>> START

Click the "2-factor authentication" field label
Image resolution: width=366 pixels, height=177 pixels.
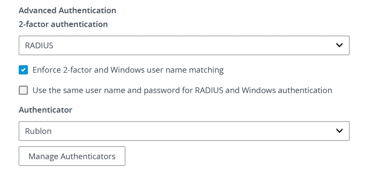point(63,24)
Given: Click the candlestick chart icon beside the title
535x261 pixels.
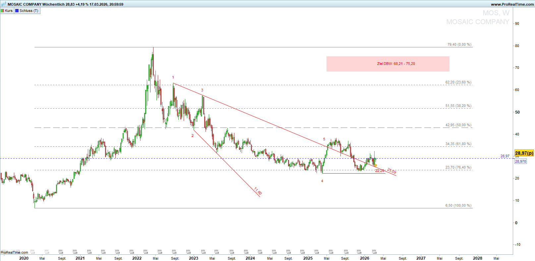Looking at the screenshot, I should pyautogui.click(x=4, y=4).
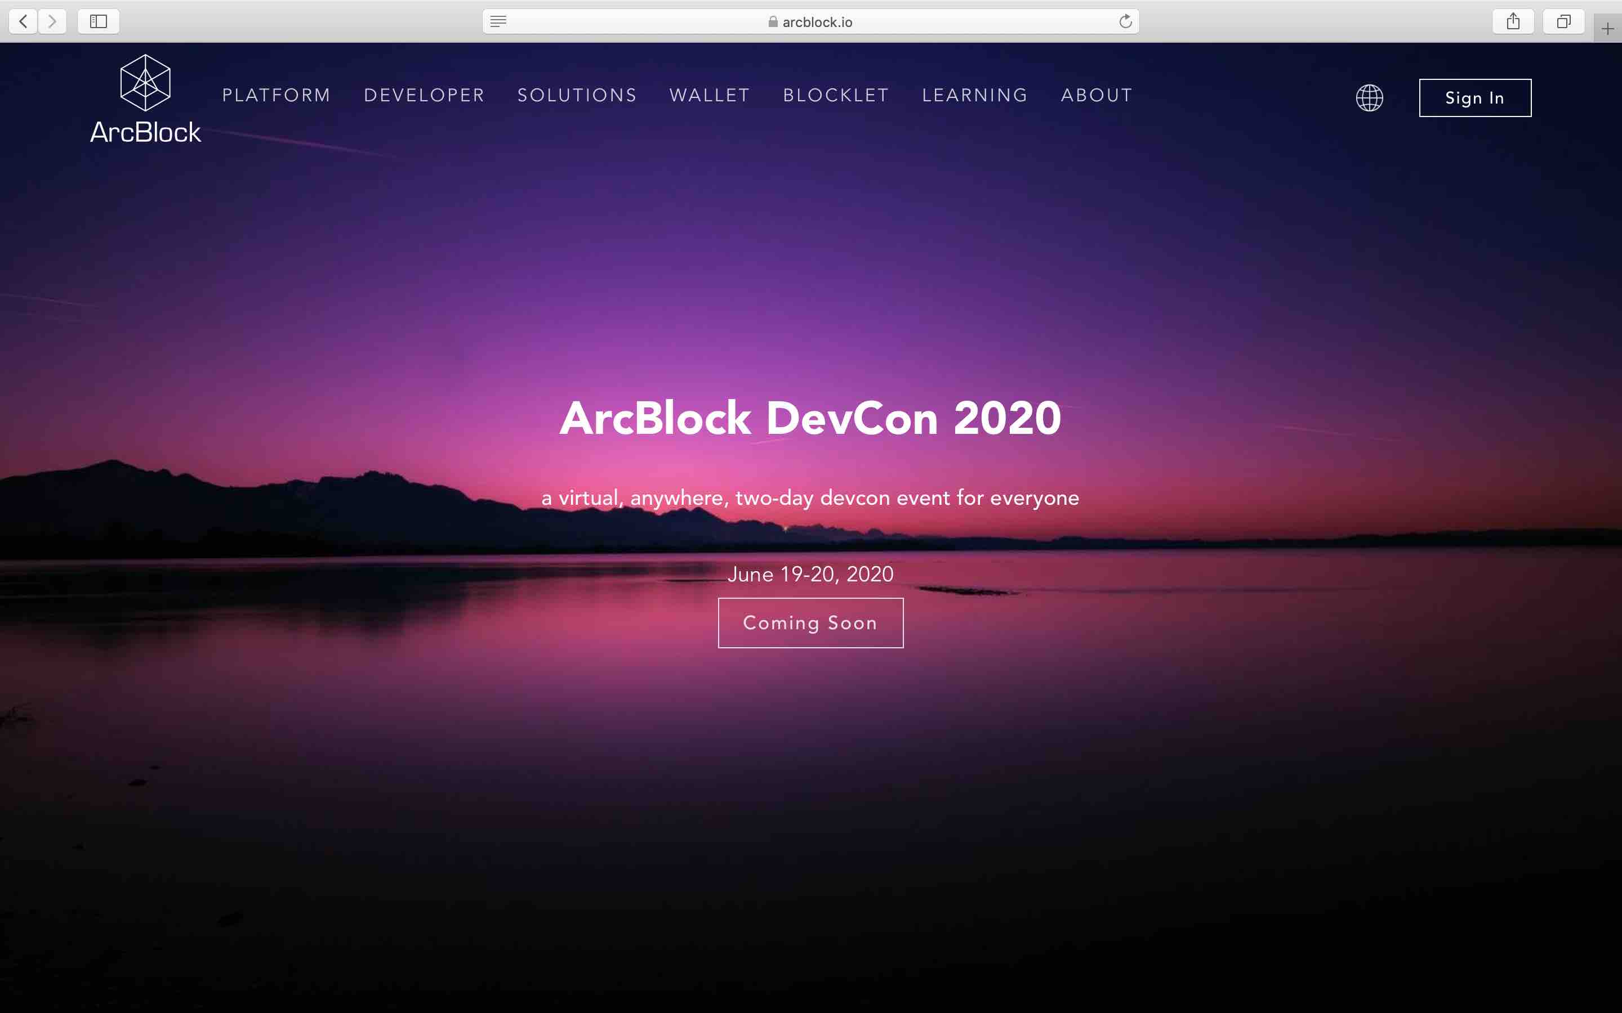Expand the LEARNING menu item
1622x1013 pixels.
pyautogui.click(x=975, y=95)
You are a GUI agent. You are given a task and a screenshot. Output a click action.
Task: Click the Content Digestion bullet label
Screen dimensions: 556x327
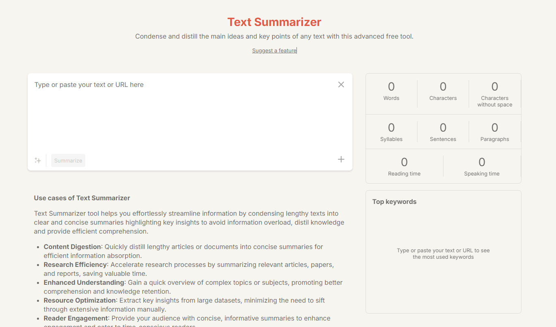click(72, 247)
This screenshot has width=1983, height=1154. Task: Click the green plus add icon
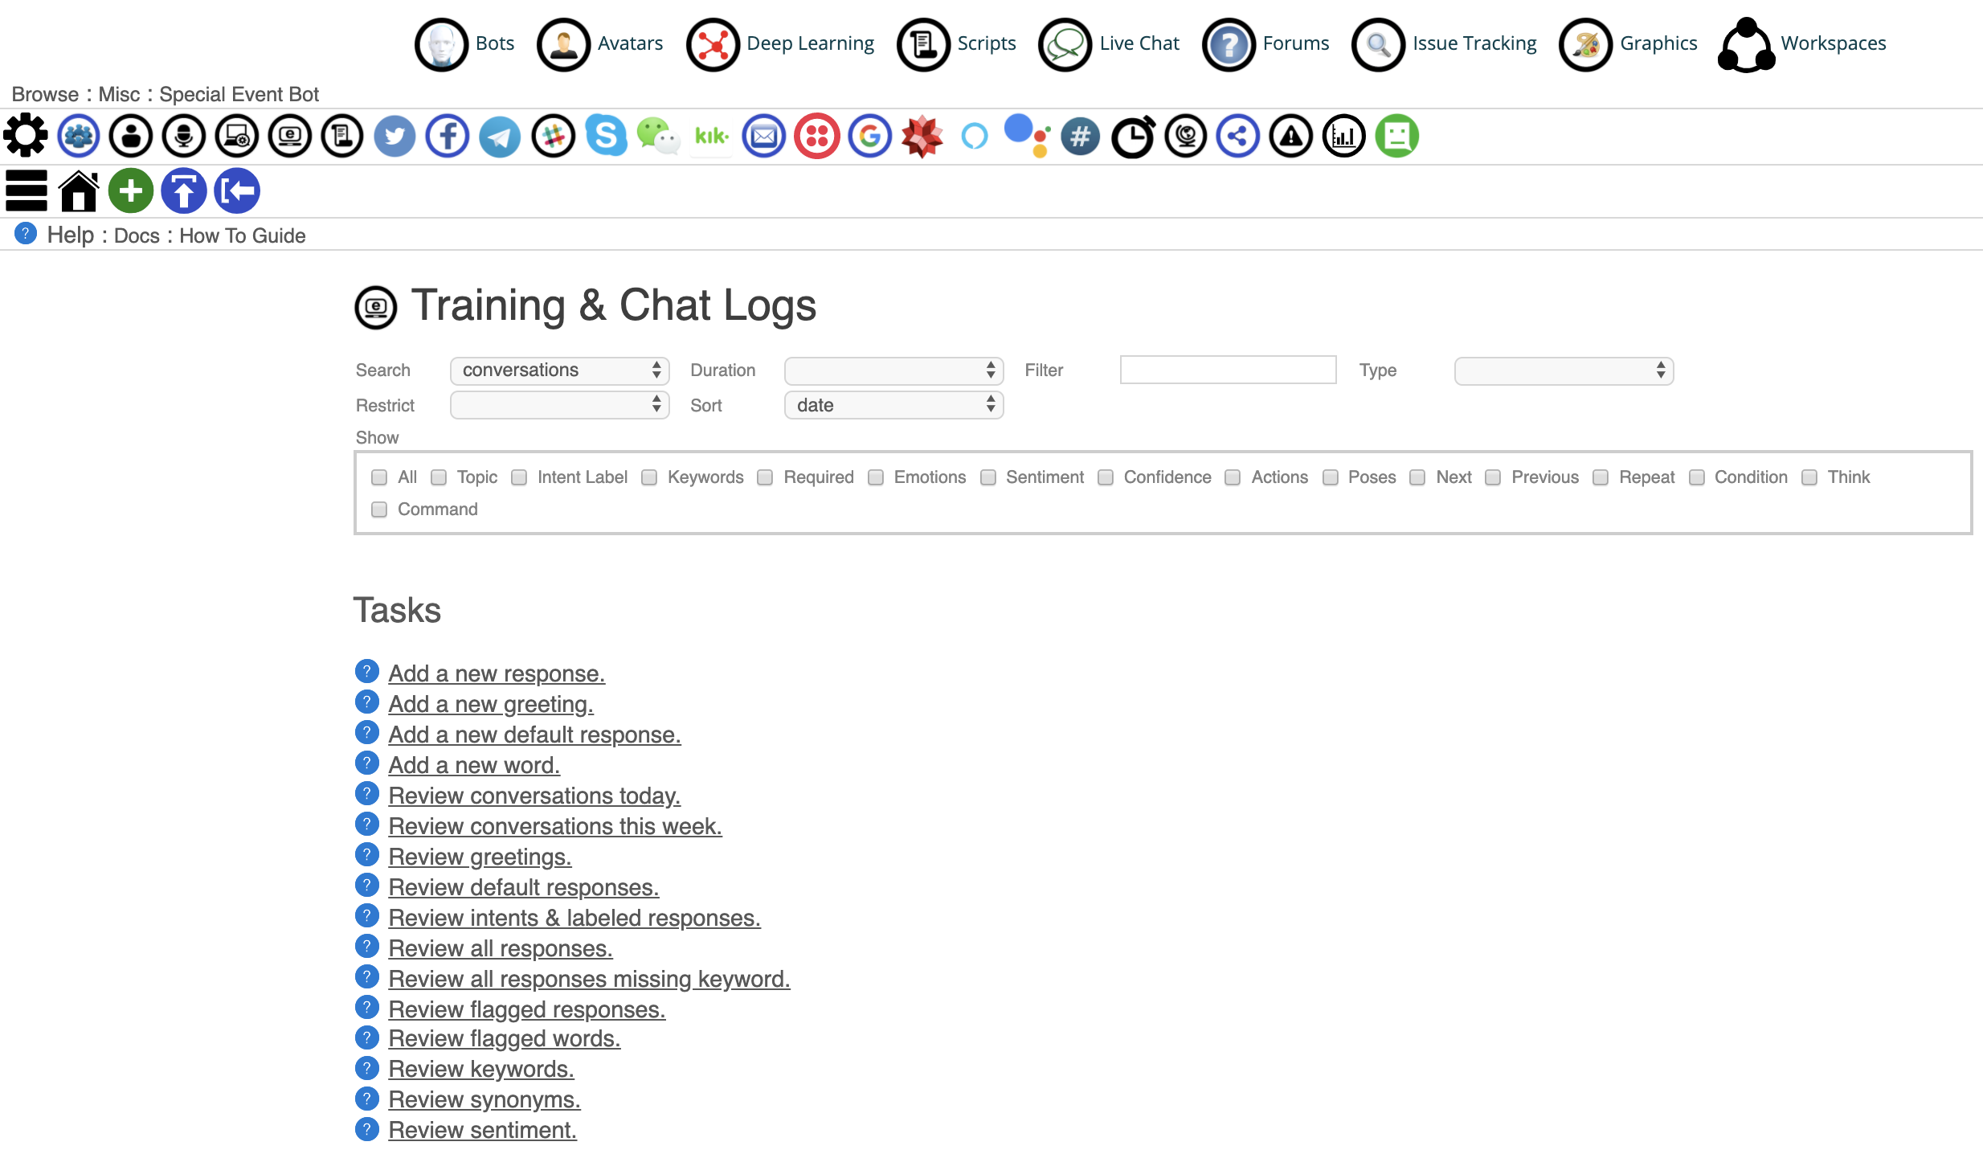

>> END

Please render all of the data above as a Markdown table with two columns, Row and Line, numbering each line in the Row column and omitting blank lines. Leave the pictures out.

| Row | Line |
|---|---|
| 1 | Click the "2-factor authentication" field label |
| 2 | Image resolution: width=366 pixels, height=177 pixels. |
| 3 | point(63,24) |
| 4 | Given: Click the candlestick chart icon beside the title |
| 5 | 535x261 pixels. |
| 6 | Looking at the screenshot, I should pyautogui.click(x=4, y=4). |
| 7 | Expand the LEARNING menu item |
| 8 | 1622x1013 pixels. |
| 9 | pyautogui.click(x=975, y=95) |
| 10 | You are a GUI agent. You are given a task and a screenshot. Output a click action. |
| 11 | Task: Click the Content Digestion bullet label |
| 12 | Screen dimensions: 556x327 |
| 13 | click(72, 247) |
| 14 | This screenshot has width=1983, height=1154. Task: Click the green plus add icon |